I was sitting at a work lunch when my phone rang. My daughter’s school was calling. I thought it was the nurse’s office because that morning she said her stomach had been hurting. On the second ring my mind jumped to a very dark place. I thought her school was under attack. In the moment, that was all I could think of. I froze in my seat and missed answering the call. Moments later when I scrambled to listen to the voicemail I heard that her school had been put on lock-down. There was a code yellow. I don’t know what that means. I do know that I feared for my child’s safety.
There was a questionable person spotted near the school. Everyone was moved inside. The police were called and arrived within minutes to handle the situation. For this, and the teachers and the administration, I am thankful. I know in this heightened state of affairs, everyone put the children’s safety first. That I have no doubt of. As I listened to the principal’s voice on the other end of the phone, she assured me that the situation had been handled, but I couldn’t shake the feeling that neither I, nor my daughter or anyone at the school, should be experiencing this kind of angst at a place they all should feel safe.
As the mom of a kindergartner I was annoyed with myself that I hadn’t taken the time to learn what all the color codes mean. However, it opened my eyes that I, too, had taken this place of learning for granted. Just like so many other people, I had the mindset that something bad could never happen at my daughter’s school. Not knowing where else to turn, I googled and found out that a “code yellow” is a situation in which students need to stay in their rooms with their teachers. Normal classroom activity continues. Often a code yellow is an incident that happens in the school office area. Students and staff remain in a code yellow until an “all clear” or additional instructions are given.”
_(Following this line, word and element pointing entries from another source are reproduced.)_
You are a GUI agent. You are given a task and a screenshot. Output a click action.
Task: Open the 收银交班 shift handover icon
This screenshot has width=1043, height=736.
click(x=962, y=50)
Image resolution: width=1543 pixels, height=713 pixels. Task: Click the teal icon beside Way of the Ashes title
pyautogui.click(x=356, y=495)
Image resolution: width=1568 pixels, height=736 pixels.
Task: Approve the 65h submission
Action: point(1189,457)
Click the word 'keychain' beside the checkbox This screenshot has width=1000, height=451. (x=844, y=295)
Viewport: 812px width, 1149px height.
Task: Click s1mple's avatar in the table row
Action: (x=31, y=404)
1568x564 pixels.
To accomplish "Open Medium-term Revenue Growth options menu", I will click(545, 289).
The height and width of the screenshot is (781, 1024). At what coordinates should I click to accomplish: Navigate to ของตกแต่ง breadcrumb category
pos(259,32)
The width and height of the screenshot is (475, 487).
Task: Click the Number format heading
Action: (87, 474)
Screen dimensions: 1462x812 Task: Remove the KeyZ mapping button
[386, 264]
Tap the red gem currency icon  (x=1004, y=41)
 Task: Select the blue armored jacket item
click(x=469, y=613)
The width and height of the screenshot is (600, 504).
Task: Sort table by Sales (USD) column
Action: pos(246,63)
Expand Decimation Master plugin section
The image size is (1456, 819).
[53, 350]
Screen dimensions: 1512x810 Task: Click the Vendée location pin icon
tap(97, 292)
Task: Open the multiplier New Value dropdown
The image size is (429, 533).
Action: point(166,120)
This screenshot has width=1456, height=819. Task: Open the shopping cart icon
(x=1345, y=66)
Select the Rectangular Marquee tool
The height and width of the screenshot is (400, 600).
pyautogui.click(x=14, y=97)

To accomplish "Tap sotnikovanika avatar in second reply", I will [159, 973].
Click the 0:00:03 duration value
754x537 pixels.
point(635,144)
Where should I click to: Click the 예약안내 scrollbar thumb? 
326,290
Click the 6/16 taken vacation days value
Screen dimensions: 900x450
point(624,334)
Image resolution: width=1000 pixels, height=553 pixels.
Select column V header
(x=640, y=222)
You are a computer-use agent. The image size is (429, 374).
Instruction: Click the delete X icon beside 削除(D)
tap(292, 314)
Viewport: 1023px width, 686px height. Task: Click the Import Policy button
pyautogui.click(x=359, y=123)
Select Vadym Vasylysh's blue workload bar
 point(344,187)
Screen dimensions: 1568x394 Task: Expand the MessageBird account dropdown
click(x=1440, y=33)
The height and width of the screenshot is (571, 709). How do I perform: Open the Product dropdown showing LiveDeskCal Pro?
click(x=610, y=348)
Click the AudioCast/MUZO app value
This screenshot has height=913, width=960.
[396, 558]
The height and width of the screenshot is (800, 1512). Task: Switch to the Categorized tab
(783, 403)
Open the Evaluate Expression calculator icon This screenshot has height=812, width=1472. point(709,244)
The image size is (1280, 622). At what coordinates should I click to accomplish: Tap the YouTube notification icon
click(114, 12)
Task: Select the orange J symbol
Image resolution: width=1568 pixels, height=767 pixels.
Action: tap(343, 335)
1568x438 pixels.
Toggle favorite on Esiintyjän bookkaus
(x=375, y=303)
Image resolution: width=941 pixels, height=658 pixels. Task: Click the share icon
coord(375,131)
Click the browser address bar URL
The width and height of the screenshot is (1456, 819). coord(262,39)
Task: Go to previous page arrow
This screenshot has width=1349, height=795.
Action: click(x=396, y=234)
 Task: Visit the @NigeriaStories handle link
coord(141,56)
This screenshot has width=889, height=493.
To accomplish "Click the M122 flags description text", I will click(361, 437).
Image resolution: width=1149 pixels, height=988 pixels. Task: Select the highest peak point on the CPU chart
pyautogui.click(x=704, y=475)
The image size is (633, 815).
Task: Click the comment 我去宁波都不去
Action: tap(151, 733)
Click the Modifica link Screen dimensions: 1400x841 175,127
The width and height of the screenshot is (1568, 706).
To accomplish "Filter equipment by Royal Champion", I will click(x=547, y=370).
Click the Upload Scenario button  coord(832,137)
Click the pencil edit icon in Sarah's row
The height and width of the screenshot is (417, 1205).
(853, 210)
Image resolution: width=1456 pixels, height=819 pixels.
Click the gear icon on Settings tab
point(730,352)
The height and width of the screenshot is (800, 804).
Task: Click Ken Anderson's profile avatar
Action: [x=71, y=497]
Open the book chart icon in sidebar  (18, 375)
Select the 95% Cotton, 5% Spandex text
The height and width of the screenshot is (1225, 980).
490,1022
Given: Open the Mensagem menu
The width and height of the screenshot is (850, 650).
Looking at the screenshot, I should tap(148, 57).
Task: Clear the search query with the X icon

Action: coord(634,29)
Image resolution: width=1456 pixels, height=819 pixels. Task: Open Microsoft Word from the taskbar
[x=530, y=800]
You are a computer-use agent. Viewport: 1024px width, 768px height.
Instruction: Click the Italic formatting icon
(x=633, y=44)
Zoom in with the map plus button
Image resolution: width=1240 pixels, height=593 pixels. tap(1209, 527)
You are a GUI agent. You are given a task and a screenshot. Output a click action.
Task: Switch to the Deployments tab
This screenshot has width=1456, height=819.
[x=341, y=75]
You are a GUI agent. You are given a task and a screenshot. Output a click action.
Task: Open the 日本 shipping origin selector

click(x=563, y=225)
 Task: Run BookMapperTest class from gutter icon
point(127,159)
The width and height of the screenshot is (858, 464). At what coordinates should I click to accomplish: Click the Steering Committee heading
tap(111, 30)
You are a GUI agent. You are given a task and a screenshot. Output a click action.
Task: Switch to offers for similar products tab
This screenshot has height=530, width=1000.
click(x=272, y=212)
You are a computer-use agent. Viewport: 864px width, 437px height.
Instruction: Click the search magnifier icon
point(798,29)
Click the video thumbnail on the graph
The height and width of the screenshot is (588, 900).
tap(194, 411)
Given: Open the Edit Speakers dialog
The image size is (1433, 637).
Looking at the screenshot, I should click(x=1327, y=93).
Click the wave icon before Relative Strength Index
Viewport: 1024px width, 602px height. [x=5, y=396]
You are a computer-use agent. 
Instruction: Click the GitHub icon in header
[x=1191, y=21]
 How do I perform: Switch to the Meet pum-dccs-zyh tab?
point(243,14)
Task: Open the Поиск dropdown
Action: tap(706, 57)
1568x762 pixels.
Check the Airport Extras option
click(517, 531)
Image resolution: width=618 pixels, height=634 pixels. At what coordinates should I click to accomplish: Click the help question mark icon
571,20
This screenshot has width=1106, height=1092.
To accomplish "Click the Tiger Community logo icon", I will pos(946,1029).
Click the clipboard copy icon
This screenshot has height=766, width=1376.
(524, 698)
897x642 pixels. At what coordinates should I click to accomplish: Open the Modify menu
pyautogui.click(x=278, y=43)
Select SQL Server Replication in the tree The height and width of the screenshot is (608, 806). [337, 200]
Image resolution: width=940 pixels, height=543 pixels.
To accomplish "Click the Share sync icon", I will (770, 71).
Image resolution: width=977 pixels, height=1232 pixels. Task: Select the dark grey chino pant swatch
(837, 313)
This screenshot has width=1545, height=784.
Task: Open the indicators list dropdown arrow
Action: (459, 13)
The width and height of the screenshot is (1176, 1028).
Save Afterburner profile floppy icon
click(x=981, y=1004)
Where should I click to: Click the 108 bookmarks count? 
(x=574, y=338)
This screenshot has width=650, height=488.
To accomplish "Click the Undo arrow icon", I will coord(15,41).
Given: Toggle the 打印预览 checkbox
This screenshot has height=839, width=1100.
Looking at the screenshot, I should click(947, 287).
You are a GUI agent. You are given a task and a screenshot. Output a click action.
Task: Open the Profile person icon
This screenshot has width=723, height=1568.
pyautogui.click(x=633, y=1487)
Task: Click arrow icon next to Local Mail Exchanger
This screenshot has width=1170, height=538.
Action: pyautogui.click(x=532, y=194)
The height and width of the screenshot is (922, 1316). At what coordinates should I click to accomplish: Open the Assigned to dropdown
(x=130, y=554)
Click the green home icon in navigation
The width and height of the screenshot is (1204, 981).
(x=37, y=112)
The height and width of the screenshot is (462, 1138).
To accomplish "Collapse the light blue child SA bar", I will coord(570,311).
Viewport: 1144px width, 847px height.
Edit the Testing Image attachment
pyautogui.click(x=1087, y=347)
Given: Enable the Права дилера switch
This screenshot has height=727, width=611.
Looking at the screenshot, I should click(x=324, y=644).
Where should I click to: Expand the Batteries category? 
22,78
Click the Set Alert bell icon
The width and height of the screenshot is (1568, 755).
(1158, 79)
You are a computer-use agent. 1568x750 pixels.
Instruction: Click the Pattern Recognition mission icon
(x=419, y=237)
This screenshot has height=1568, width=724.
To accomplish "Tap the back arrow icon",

The next day I asked another mom at work who has high school aged kids if this had happened to children before. Her response was, “Yeah, they happen about once a month.” I thought, “What?? Why?? Seriously??” I had so many unanswered questions, and still do.
I’m left wondering why this happens so often. I know this world isn’t perfect, but I can’t understand how people become numb to the fact that this instance is something minor compared to a much larger and more devastating issue in our country that directly effects those who are most precious in our world. I think about the impact it has on our students and their ability to learn. I think about older students who are more aware of the world around them. It hurts to think about how they feel seeing so much violence committed in schools across our country, and then being sent there daily in hopes of getting an education.
The code yellow that happened at my child’s school was minimal, but it was an eye opener that hit too close to home. Now, I’m looking for ways to take action to ensure my child, and yours, stay safe at school. I’m looking to be a part of the solution. As a mom, please share what you do personally, as part of an organization or within your child’s school, to help your child feel and be safe at a place that for many serves as a second home.